Glasgow İklim Anlaşması, daha yoksul ülkeleri tatmin edebilecek düzeyde olduğu değerlendirilen mali teşvikler içeriyor.
Anlaşma ayrıca, en fazla karbon salınımı yapan ülkeleri 2022 yılı sonuna kadar emisyonları azaltma yönünde daha güçlü taahhütler ortaya koymakla yükümlü tutuyor.

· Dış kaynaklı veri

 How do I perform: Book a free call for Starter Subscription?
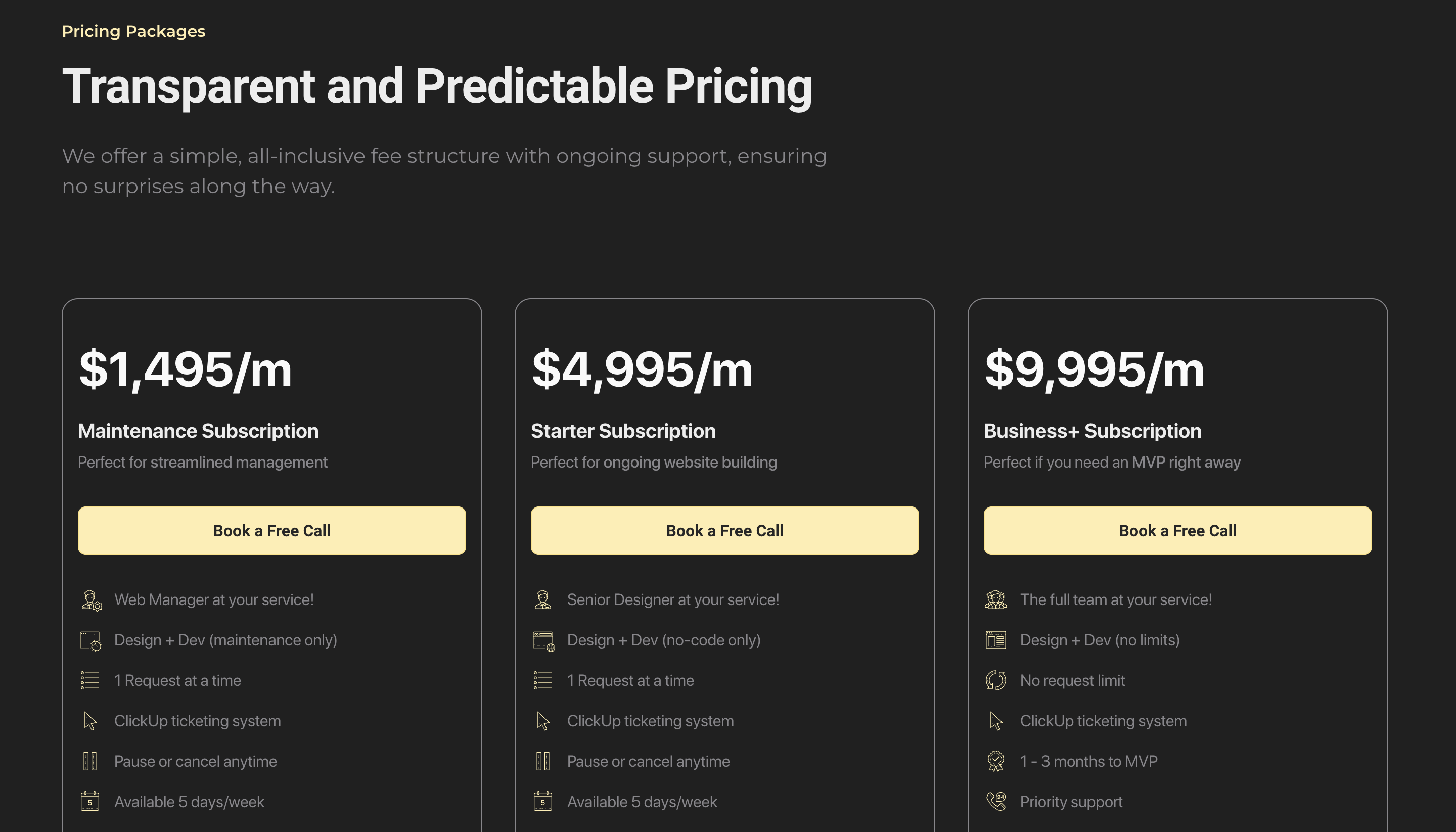click(x=724, y=531)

Anlaşma, küresel ısınmaya neden olan sera gazı emisyonlarını azaltma yolunda bugüne kadarki verilmiş taahhütlerin yeterli olmaktan çok uzak olduğunu kabul ediyor ve ülkelerden, şu anki istenen her 5 yılda bir yerine her yıl daha güçlü iklim sözleri vermesini istiyor.

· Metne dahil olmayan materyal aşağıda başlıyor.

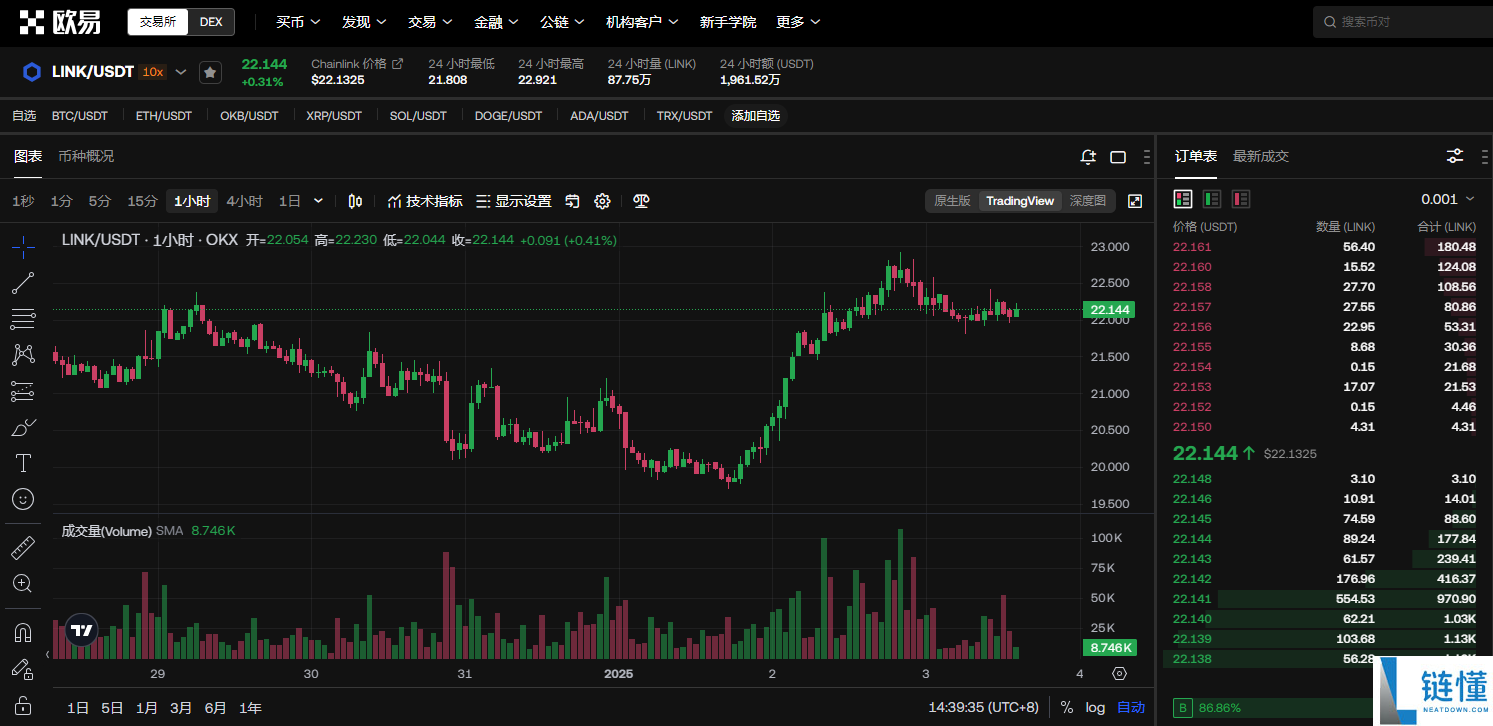Focus the 搜索币对 search field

İklim anlaşması, yoksul ülkelere, bugüne kadar verilen sözlerden daha fazla mali yardımı nihayet alacakları yönünde sözler içeriyor ancak bunun için hiçbir garanti vermiyor.
Anlaşmada zengin ülkelere, iklime uyum konusunda kırılgan ülkelere ayrılan fonun 2025 yılına kadar, 2019 yılındaki düzeyin iki katına çıkarılması çağrısı yapılıyor. Mevcut fonlar şu anda en yoksul ülkelere gidiyor ve iklim fonlarının çok küçük bir bölümünü oluşturuyor.

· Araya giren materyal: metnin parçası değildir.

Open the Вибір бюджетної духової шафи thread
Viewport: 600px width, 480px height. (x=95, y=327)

Ayrıca BM’ye bağlı bir komisyonun, zengin ülkelerin 2020’ye kadar sözünü verdiği ancak yerine getirmediği yılda 100 milyar dolarlık iklim fonu katkısının gerçekleştirilmesi konusunda sağlanan ilerlemeyle ilgili gelecek yıl bir rapor hazırlayacağı belirtildi. Bununla birlikte, yılda 100 milyar doların bile yoksul ülkelerin ihtiyaçlarını karşılamada çok yetersiz kaldığı, ihtiyaçların 2030’a kadar 300 milyar doları bulabileceği ifade ediliyor.